# Outback Stickers Coming Off



## wtscl (May 22, 2007)

The OB sticker, swish, and red stripe on the front of my OB are peeling to the point that I need to get it off. Can I get a replacement, and is there a good way to protect the other stickers that are on my OB?


----------



## H2oSprayer (Aug 5, 2006)

You can get replacement decals at your local Keystone (doesn't have to be an Outback) dealer. Did you happen to use any "bug and tar" remover to clean the bugs off the front? My front decal lasted 6 seasons until I cleaned the front last summer with some bug remover. It's peeling bad now.


----------



## ELSEWHERE (Sep 16, 2007)

H2oSprayer said:


> You can get replacement decals at your local Keystone (doesn't have to be an Outback) dealer. Did you happen to use any "bug and tar" remover to clean the bugs off the front? My front decal lasted 6 seasons until I cleaned the front last summer with some bug remover. It's peeling bad now.

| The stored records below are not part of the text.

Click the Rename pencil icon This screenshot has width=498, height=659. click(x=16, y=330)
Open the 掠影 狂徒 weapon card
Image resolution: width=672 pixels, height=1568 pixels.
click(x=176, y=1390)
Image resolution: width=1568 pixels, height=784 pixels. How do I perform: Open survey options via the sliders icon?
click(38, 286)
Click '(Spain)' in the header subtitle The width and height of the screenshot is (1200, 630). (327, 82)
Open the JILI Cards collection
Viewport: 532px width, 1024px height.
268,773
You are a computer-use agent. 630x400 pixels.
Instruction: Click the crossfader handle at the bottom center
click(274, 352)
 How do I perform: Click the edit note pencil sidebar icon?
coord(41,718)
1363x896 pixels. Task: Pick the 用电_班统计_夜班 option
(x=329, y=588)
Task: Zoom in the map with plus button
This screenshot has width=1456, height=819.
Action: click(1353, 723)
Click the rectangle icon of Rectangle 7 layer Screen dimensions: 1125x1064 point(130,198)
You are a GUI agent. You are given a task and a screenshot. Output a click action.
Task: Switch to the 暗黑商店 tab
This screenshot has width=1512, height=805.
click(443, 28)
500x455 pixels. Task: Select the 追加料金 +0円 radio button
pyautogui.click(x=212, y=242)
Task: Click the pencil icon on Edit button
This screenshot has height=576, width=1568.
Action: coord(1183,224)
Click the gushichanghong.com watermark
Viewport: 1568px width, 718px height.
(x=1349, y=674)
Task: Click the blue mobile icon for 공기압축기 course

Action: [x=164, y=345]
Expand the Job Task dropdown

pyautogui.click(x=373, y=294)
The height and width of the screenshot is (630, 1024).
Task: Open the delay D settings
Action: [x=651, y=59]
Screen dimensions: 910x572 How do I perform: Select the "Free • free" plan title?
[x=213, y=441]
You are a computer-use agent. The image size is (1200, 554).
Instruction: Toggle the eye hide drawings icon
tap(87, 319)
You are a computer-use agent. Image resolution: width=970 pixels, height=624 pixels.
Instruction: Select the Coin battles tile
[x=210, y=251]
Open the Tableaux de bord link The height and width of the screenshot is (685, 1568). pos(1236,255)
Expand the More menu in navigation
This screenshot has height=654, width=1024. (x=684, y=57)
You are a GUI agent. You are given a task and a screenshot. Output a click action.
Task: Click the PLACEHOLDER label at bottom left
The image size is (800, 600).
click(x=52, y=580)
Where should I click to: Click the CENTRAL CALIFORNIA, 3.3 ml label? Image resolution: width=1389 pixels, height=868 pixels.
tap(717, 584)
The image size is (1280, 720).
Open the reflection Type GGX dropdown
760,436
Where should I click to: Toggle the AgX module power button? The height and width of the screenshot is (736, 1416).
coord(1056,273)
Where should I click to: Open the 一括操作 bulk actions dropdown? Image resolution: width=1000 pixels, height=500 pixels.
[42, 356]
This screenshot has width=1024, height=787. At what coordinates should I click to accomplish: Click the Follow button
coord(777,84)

Oh great!! After over 8500 miles last winter/spring I just got done cleaning about 13 million kamakazi bugs off the front of our trailer using bug & tar remover. Our Outback decal is already peeling pretty good after only three seasons. Now it's going to get worse? You would think Keystone could come up with a decal material that would last longer. After all, it is advertising their product.


----------



## Tangooutback (Apr 16, 2010)

Best is to peel off the sticker and air-brush something else in that place....








No more worry about peeling off and you can use bugs & tars remover to your heart desire...


----------



## marker (Aug 14, 2009)

I have a feeling that my decal will only last a short time now that I have used bug remover.

How about painting on a few large bugs on the front, then the smaller bugs will look like they should be there!


----------